Discussions with KKR after an April 16 approach only broke off when Treasury discovered that a shareholder had been informed of the bid, forcing the company to disclose the offer to the market.
“There probably would have been continued dialog with KKR had there not been a leak,” Clarke said on the conference call. “If people want to engage or continue to engage that’s an option that they have open to them.”
KKR’s advisers held discussions with some of Treasury’s shareholders within the past week, the firm founded by Henry Kravis said in an e-mailed statement today. The talks were confidential, the firm said.
Treasury’s Penfolds label alone is probably worth at least A$3 billion in a takeover and its U.S. assets could go for A$800 million, David Errington, an analyst at Bank of America Corp.’s Merrill Lynch unit, wrote in a Feb. 13 note to clients.
The company has underperforming brands as well as unused winery and packaging assets it would be prepared to sell, Clarke said in an April 8 interview.

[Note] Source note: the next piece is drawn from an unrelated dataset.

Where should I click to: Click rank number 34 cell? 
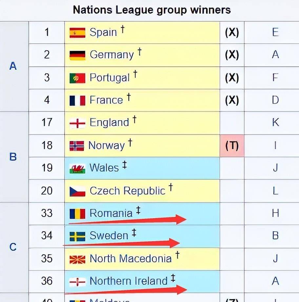tap(47, 236)
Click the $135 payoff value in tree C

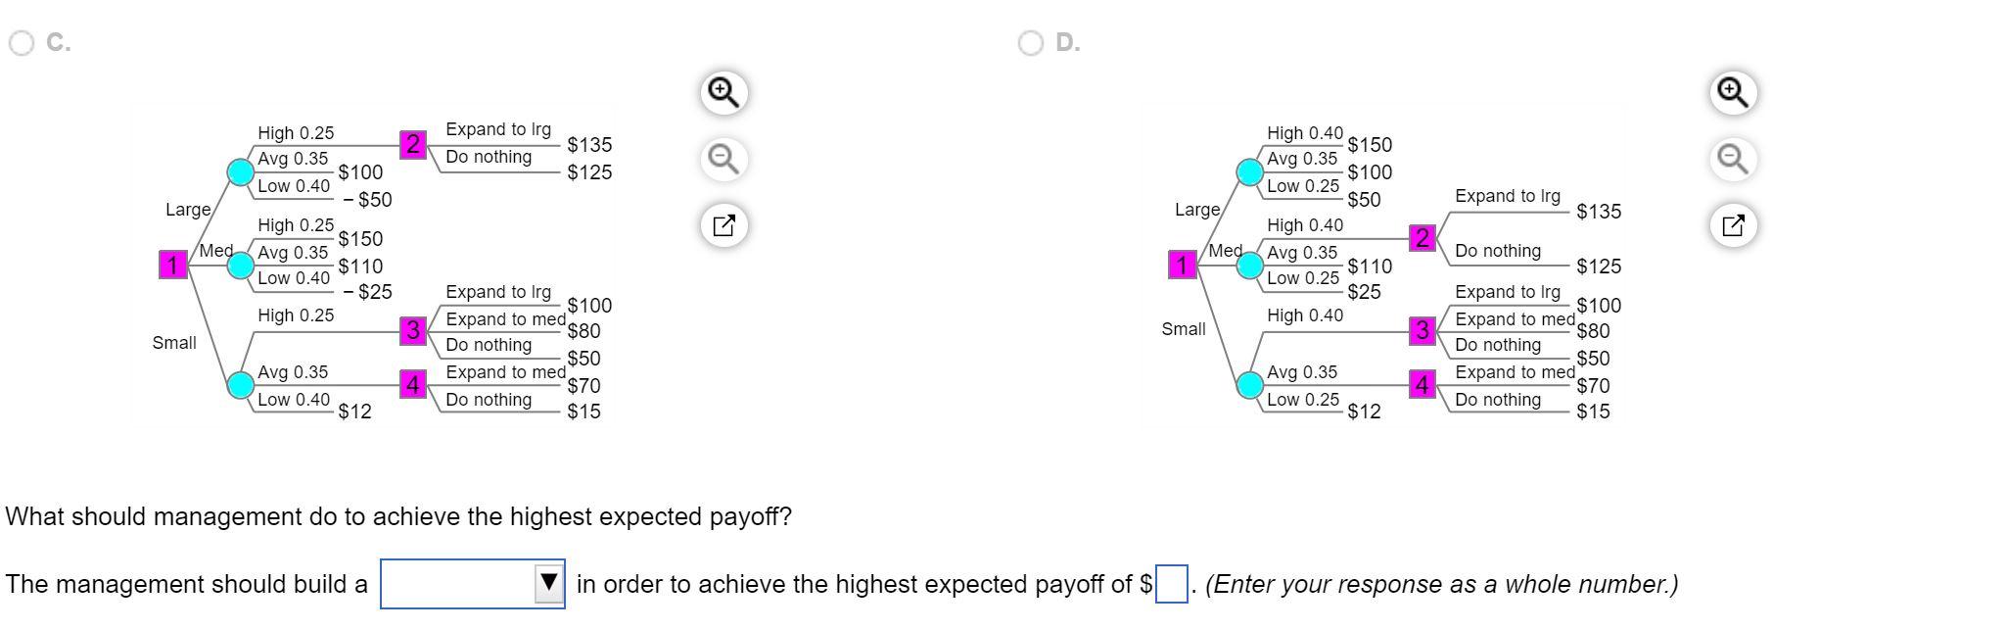pyautogui.click(x=588, y=144)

“There’s definitely demand for premium wines in emerging Asian markets and they have quite strong sales into China,” Daniel Mueller, a Sydney-based analyst at Morningstar Inc., said by phone. “There’s certainly buyers for their assets.”
The company was spun off from Foster’s Group Ltd. in May 2011 before the brewer’s own A$10.5 billion takeover by SABMiller Plc later that year.

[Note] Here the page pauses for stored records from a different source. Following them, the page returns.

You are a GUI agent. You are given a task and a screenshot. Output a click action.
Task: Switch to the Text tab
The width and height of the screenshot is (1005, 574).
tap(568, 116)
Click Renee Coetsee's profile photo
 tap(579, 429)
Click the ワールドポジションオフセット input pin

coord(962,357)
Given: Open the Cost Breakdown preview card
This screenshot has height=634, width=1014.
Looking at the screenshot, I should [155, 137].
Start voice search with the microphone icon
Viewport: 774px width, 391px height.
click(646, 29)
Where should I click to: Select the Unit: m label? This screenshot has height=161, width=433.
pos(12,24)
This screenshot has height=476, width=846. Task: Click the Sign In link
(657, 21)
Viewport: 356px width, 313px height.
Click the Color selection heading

Treasury Wine will cut jobs and costs to save about A$35 million during the year to June 2015 and use the savings to increase its consumer marketing spending by about 50 percent, Clarke said in a separate statement today.
The job reduction will amount to about five percent of the company’s 3,500 global workforce, spokesman Roger Sharp said by phone.
“Implicitly the stock should be worth more” if Clarke is able to cut A$35 million in costs, Mueller said. The amount is equivalent to about 32 percent of Treasury’s A$108 million in earnings before interest, tax, depreciation and amortization over the 12 months ended December. “You could argue that whatever premium was offered a few days ago should now apply to higher earnings from the cost savings.”
Treasury Wine shares had fallen about 37 percent over the 12 months to yesterday’s close as four of its top executives left amid A$160 million of writedowns in its U.S. business and cuts to its forecasts in Asia and Australia.
On May 13 about 54 million shares were being borrowed by short-sellers betting on further price declines, according to data compiled by Bloomberg. That’s equivalent to 8.4 percent of the freely traded stock or 22 days of trading volume, the data show.
Some of today’s advance may come from those traders trying to quit loss-making positions before the price rises further, Esho said.
“The last thing they want to do is get squeezed if it goes to a takeover battle,” he said.
Trading conditions in Australia “continue to be difficult, underpinned by intense competitor activity and a challenging retail environment,” Clarke said in today’s statement.
While the business is working hard to meet its earnings forecast, Clarke said he won’t “engage in short-term practices to the detriment of our long-term objectives.”